Das Buch zum Sonntag (41)

Für die heute beginnende Woche empfehle ich der geneigten Leserschaft zur Lektüre:

Jakob Hein: Herr Jensen steigt aus

Auf Jakob Hein stieß ich durch sein Debut “Mein erstes T-Shirt”, eine Sammlung köstlicher Erzählungen, gespeist aus Kinheits- und Jugenderlebnissen eines Heranwachsenden in der DDR.
In “Herr Jensen” steckt allerdings sehr viel mehr. Diese Erzählung (auf dem Buchdeckel steht “Roman”, aber ich weigere mich, die inflationäre Verwendung dieses Genrebegriffes noch länger mitzumachen, da es sich hier lediglich um die sich selbst erfüllende Prophezeiung der Behauptung handelt, Erzählungen würden sich in Deutschland nunmal nicht verkaufen) habe ich unter anderem als entlarvendes Kabinettstück auf unser persönliches wie gesellschaftliches Selbstverständnis gelesen. Dieses nämlich wird beispielsweise massiv davon geprägt, welcher beruflichen Tätigkeit wir nachgehen.
----------
__AUFGABE IM DETAIL__:
Gib den Dokumentauszug mit der Buchempfehlung vollständig und zeichengetreu zurück. Die anschließende Auflistung steht in keinem Zusammenhang mit dem Dokumentauszug.

__GESAMMELTES MATERIAL__:
----------
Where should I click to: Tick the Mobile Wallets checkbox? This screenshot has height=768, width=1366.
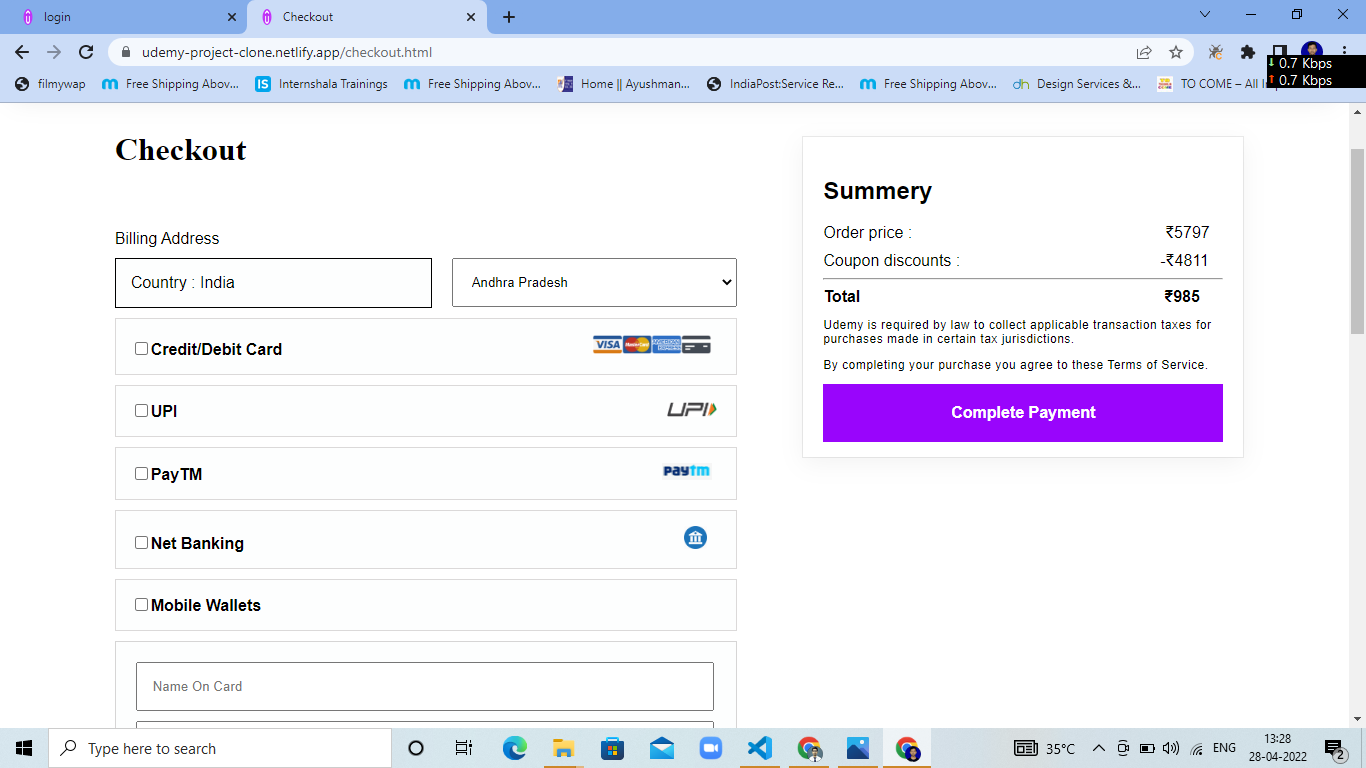pyautogui.click(x=141, y=604)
----------
__GELÖSTE AUFGABE__:
Das Buch zum Sonntag (41)

Für die heute beginnende Woche empfehle ich der geneigten Leserschaft zur Lektüre:

Jakob Hein: Herr Jensen steigt aus

Auf Jakob Hein stieß ich durch sein Debut “Mein erstes T-Shirt”, eine Sammlung köstlicher Erzählungen, gespeist aus Kinheits- und Jugenderlebnissen eines Heranwachsenden in der DDR.
In “Herr Jensen” steckt allerdings sehr viel mehr. Diese Erzählung (auf dem Buchdeckel steht “Roman”, aber ich weigere mich, die inflationäre Verwendung dieses Genrebegriffes noch länger mitzumachen, da es sich hier lediglich um die sich selbst erfüllende Prophezeiung der Behauptung handelt, Erzählungen würden sich in Deutschland nunmal nicht verkaufen) habe ich unter anderem als entlarvendes Kabinettstück auf unser persönliches wie gesellschaftliches Selbstverständnis gelesen. Dieses nämlich wird beispielsweise massiv davon geprägt, welcher beruflichen Tätigkeit wir nachgehen.